Pour un mouvement technocritique en bibliothèque

Les modes technologiques n’épargnent plus les médiathèques. A chaque innovation ou nouvelle mode numérique, nous avons cédé aux sons des sirènes en espérant apparaître dynamiques, modernes, désirables auprès de nos publics.  On a eu les réseaux sociaux, les tablettes, les imprimantes 3d et les espaces de fabrication numériques et aujourd’hui on a l’IA. La même musique se répète et continuera de se répéter probablement avec la future trend digitale à venir. Cette dynamique illustre parfaitement ce que raconte Julie Brillet dans le podcast des deux copains connards dans un bibliobus. Nous avons renoncé, en tant que profession, à avoir une posture technocritique. Nous avons embrassé béatement les nouveaux outils les uns après les autres sans avoir de réflexion politique, éthique et critique du recours à tous ces outils. Bien entendu individuellement, il y a des collègues sensibles à ces questions-là et qui essaient d’intégrer ces réflexions dans leur pratique. Mais si la méthode du colibri portait ses fruits, on en verrait les effets. 

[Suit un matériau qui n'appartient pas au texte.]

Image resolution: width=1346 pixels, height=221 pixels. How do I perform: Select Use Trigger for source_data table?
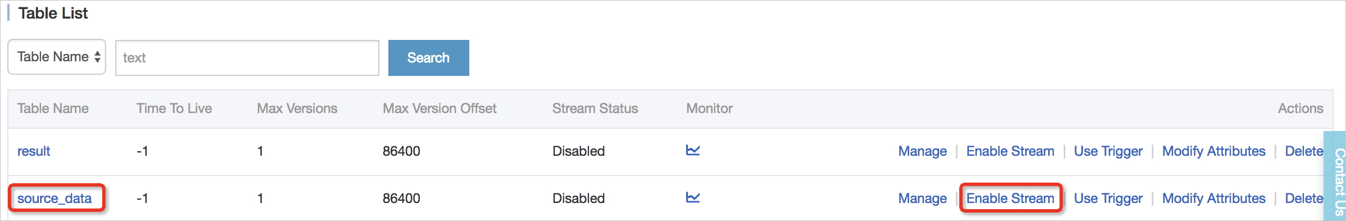pos(1108,199)
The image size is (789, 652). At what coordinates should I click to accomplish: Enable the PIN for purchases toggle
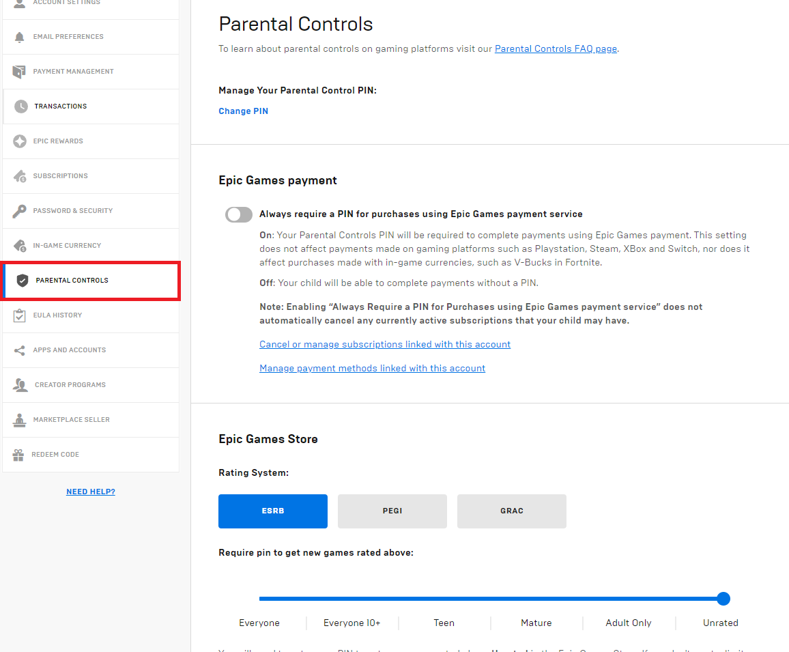click(x=239, y=214)
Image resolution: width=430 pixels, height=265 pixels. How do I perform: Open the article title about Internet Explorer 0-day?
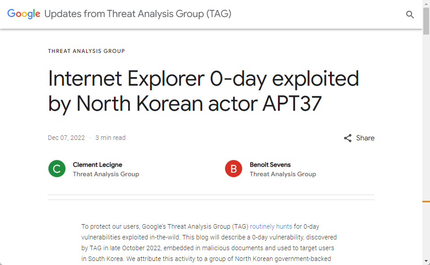203,91
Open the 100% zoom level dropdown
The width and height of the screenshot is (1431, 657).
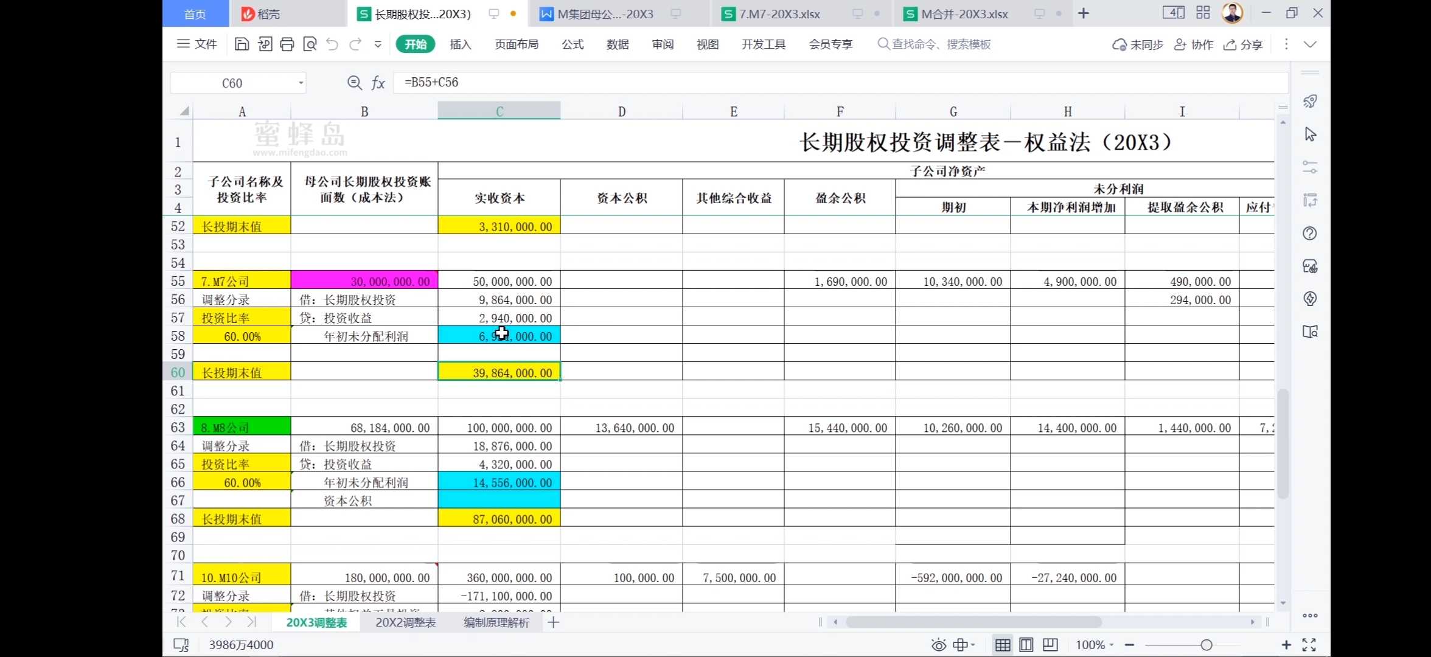pos(1095,645)
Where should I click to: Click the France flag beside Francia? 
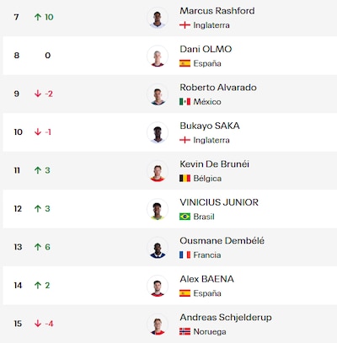tap(185, 255)
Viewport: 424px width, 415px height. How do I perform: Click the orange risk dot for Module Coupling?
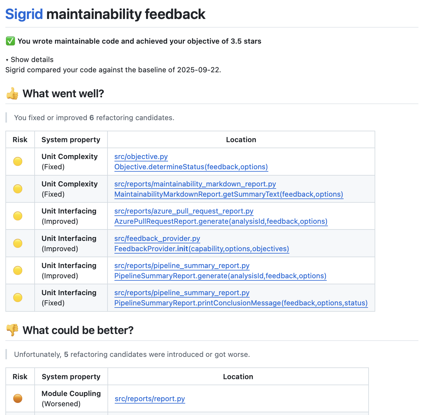tap(18, 398)
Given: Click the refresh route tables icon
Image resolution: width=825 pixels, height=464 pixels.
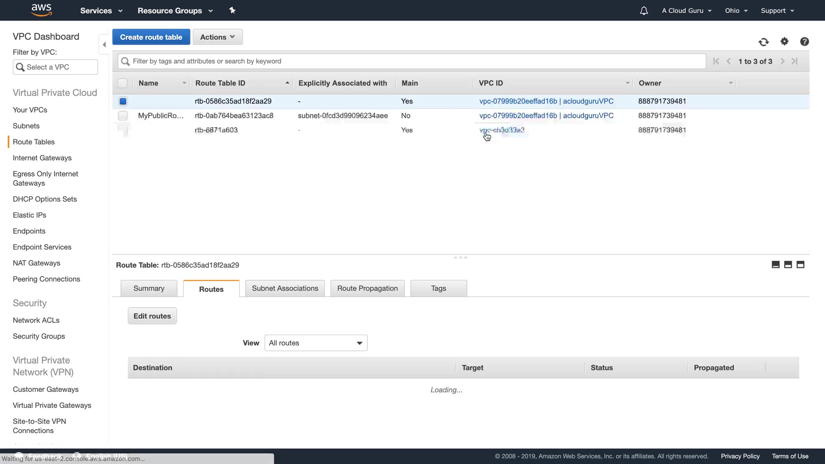Looking at the screenshot, I should 764,42.
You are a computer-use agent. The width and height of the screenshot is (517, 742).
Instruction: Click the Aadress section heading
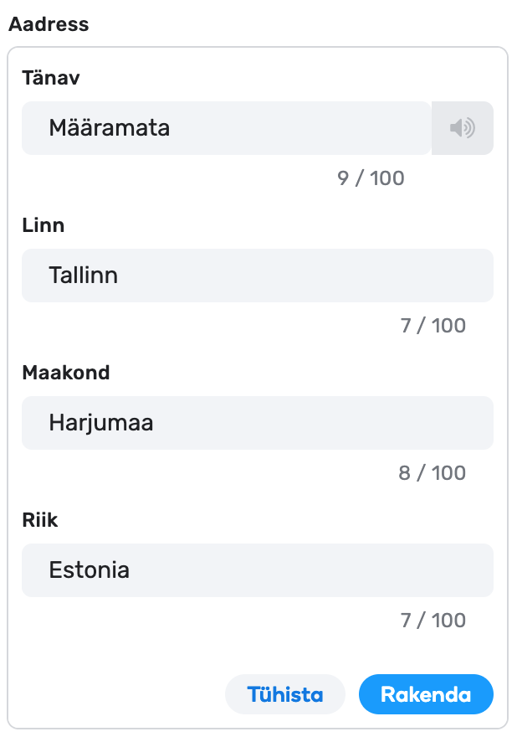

A l’heure de la prédominance des GAFAM et des conséquences politiques et sociales qu’ils représentent, à l’heure des IA génératives et de ce qu’elles impliquent en terme de désinformation et de cybermalveillance, à l’heure de la crise climatique que nous traversons et de la consommation de ressources que représentent ces technologies, devons-nous encore à appréhender le numérique de la même manière ? On a longtemps pensé que l’acquisition des outils numériques, parfois obtenus après de longs moments à convaincre les décideurs pour obtenir des budgets, était un projet en soi pour finalement laisser le matériel prendre la poussière au fond d’un tiroir à l’image d’un enfant lassé de jouer avec son dernier jouet. Certes il a fallu une phase de découverte et un temps d’adaptation et c’est le recul de plusieurs années qui permet d’avoir ce regard critique sur les technos. Mais ce regard critique n’est pas porté collectivement, il n’y a pas de réflexion collective et de proposition d’actions pour repenser nos pratiques professionnelles en profondeur.

Est-ce éthique d’acheter du matériel fabriqué dans des conditions d’exploitation dignes de l’époque de Germinal ? Est-on ok d’utiliser des services d’une entreprise qui vend les siens à des Etats pour faire la guerre et massacrer des populations ? Est-il sain d’être présents sur des plateformes sociales qui laissent délibérément la haine se propager et l’extrême droite diffuser ses idées nauséabondes ? Les exemples ne manquent pas mais tout cela nous avons oublié de l’intégrer dans nos réflexions entre nous, dans nos journées d’étude, dans nos publications, dans nos communiqués. Nous avons, sciemment ou non, décidé de fermer les yeux et de recourir à des services et des outils dont le projet politique est diamétralement opposé à ce que représentent les bibliothèques. En effet, les établissements de lecture publique sont des instruments au service de la citoyenneté, de la diversité et de fait la tolérance et du respect de la différence. Les entreprises de la tech visent à satisfaire l’appétit de leurs actionnaires et conquérir toujours plus de parts de marché.

L’IA est le sujet à la mode et dicte l’agenda médiatique. Profitons de la hype autour de ces technos pour éviter de reproduire nos erreurs. N’alimentons pas la bulle spéculative autour des IA génératives révolutionnaires qui transforment notre quotidien en nous rapprochant un peu plus d’un monde à la frontière entre Matrix et Terminator. Pour l’instant, les effets qu’on voit de l’IA c’est des images et des promesses extraordinaires pour réussir à obtenir des levées de fonds nécessaires. Remplissons notre mission d’éducation aux médias et à l’information en accompagnant les publics, en expliquant comment ça fonctionne, l’impact écologique que représente l’IA. Si on veut montrer et former à l’utilisation des prompts, faisons tourner des IA en local et open source tant qu’à faire. Ne fantasmons pas l’impact et les possibilités de l’IA en bibliothèque pour la production de notices bibliographiques ou de la recommandation de contenus. Nous disposons déjà des ressources et des compétences nécessaires pour remplir ces missions.

Ne cédons plus aux sirènes du technosolutionnisme, laissons la place à un numérique éthique, raisonné et citoyen. Ce n’est pas la course à l’utilisation de la dernière techno à la mode qui nous rendra plus attrayant ou moderne auprès de nos usagers mais plutôt notre capacité à prendre du recul, accompagner, faire réfléchir sur l’impact et les conséquences du numérique sur notre société.